> Parts of the exercise
A - Using the text about John below, decide whether each statement agrees with it, answering yes or no and quoting the exact deciding words: (i) John joined the SPLA at 14. (ii) John knew he had been shot because he felt the pain at once. (iii) John now works with a medical charity.
B - From the text about John below, copy the passage that starts at the words "So without a" and ends with the words "peace and reconciliation.".
*** Opening of Excerpt provided ***
Saturday, September 13, 2008
John's story
John hitched up his shirt to show the bullet’s entry and exit wounds through his belly. He’d been lucky, he said: he’d been drinking heavily before going on patrol so hadn’t felt the pain, only realising he’d been shot when he touched the blood saturating his shirt.
Like thousands of his peers, John was a child soldier with the SPLA. He told me how he and the other boys and youths in his village would wake at 3 each morning to go out to the bush for fear of the arrival of government troops, only returning at 9 each night to eat, sleep and do the same the next day. He’d lost family and friends, seen infants impaled on sticks, known people shot, kidnapped, enslaved, castrated.
So without a chance for education and little prospects for the future in such an environment, John joined the SPLA at 14. At first he was carrying equipment then made the transition to a fighting soldier. He said he was last in Kurmuk back in ’89, a very different place to today’s bustling market town, though it still bears dozens of ruined buildings as a result of the fierce bombardment it received.
Despite the brutality of his youth, John is optimistic for a peaceful future for Sudan as a whole. He’s now working with a medical charity, and acknowledges the atrocities committed on all sides – including his own - during the decades of civil war, especially against non-combatants, who had the hardest time of all. In his work he’s now shoulder-to-shoulder with people who would have been former enemies, not forgetting the past, but learning from it and working for peace and reconciliation.
*** Close of Excerpt provided ***
*** Opening of Source material ***
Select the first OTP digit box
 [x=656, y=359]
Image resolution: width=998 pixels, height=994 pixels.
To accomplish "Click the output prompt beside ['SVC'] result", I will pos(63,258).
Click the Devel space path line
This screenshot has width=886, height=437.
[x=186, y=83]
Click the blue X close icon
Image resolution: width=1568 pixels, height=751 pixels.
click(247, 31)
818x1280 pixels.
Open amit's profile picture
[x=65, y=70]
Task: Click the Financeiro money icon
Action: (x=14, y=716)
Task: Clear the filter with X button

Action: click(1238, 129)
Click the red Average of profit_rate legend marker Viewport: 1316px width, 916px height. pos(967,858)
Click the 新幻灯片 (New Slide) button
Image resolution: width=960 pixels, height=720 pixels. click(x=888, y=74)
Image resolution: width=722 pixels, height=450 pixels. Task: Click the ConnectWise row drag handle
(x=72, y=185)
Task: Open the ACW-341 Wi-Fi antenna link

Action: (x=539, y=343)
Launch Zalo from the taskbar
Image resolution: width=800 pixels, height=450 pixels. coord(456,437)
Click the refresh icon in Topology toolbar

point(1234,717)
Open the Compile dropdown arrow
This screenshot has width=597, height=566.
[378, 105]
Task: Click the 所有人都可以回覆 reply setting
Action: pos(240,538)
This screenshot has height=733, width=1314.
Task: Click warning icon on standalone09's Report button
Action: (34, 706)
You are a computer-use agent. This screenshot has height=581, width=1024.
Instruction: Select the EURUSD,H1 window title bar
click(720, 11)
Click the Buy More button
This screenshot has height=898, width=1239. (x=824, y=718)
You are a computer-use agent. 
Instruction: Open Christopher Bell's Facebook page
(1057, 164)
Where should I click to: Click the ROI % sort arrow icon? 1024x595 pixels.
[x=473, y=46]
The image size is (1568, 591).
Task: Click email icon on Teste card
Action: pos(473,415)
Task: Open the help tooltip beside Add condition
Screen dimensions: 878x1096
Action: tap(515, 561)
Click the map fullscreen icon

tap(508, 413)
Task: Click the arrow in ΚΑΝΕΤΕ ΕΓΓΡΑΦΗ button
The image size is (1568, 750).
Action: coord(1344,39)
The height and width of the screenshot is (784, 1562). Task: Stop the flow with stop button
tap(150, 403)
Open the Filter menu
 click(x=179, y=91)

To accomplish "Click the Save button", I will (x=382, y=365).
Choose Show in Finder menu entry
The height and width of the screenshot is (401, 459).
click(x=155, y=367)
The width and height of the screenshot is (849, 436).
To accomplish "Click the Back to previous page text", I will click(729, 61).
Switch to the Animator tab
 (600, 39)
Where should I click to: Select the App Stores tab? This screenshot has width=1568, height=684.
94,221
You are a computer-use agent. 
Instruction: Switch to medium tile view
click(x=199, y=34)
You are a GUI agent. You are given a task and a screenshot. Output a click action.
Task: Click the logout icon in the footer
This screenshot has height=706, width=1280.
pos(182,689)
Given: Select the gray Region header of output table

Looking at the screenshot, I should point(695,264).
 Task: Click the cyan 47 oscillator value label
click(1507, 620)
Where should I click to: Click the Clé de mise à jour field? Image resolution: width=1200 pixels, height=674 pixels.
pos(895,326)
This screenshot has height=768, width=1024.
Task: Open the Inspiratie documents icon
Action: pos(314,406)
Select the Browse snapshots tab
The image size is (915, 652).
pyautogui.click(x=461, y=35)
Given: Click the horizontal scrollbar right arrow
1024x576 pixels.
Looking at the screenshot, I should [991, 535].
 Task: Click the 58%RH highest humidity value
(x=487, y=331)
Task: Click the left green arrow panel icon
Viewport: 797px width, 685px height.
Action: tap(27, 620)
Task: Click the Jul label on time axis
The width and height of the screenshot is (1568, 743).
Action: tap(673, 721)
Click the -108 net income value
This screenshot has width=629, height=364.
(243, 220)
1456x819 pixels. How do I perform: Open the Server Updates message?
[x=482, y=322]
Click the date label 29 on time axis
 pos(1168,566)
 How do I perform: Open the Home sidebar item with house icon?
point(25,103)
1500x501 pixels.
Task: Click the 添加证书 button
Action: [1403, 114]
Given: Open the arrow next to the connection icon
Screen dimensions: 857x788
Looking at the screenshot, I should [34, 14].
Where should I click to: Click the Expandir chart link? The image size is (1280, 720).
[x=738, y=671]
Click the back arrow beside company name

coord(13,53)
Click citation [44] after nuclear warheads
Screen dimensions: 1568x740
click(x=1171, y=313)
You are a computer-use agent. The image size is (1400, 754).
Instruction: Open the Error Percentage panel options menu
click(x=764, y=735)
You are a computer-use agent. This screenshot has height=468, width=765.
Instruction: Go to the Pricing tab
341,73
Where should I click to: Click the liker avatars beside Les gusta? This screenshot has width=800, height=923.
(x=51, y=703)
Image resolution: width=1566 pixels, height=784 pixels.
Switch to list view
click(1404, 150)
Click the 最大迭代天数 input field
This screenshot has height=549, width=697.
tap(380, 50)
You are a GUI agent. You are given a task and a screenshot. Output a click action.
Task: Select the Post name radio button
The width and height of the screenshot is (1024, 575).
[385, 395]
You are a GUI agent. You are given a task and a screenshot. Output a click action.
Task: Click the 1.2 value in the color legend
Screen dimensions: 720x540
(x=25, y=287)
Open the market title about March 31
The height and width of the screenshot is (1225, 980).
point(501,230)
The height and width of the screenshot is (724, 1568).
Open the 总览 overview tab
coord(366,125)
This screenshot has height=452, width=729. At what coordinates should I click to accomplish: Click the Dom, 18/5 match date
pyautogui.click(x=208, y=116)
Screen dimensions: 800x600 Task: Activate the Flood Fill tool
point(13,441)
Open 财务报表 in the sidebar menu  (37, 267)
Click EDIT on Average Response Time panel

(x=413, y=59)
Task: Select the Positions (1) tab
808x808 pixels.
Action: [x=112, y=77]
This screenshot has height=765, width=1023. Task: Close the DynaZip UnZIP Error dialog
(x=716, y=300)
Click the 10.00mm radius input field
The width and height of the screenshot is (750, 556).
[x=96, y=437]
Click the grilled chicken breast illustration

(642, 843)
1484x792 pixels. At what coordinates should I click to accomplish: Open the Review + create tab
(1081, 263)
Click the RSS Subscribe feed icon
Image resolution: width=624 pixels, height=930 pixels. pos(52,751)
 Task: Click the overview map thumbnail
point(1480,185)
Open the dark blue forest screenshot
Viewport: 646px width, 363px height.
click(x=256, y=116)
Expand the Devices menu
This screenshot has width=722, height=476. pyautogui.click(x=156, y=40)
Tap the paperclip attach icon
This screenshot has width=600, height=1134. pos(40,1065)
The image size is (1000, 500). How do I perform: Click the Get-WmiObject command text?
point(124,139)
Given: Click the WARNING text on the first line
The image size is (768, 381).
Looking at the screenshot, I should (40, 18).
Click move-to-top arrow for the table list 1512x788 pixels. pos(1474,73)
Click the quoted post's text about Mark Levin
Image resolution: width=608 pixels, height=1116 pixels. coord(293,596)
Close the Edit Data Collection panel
*** Close of Source material ***
> Solutions to each task
A -
(i) Yes: "John joined the SPLA at 14"
(ii) No: "hadn’t felt the pain, only realising he’d been shot when he touched the blood saturating his shirt"
(iii) Yes: "He’s now working with a medical charity"

B -
So without a chance for education and little prospects for the future in such an environment, John joined the SPLA at 14. At first he was carrying equipment then made the transition to a fighting soldier. He said he was last in Kurmuk back in ’89, a very different place to today’s bustling market town, though it still bears dozens of ruined buildings as a result of the fierce bombardment it received.
Despite the brutality of his youth, John is optimistic for a peaceful future for Sudan as a whole. He’s now working with a medical charity, and acknowledges the atrocities committed on all sides – including his own - during the decades of civil war, especially against non-combatants, who had the hardest time of all. In his work he’s now shoulder-to-shoulder with people who would have been former enemies, not forgetting the past, but learning from it and working for peace and reconciliation.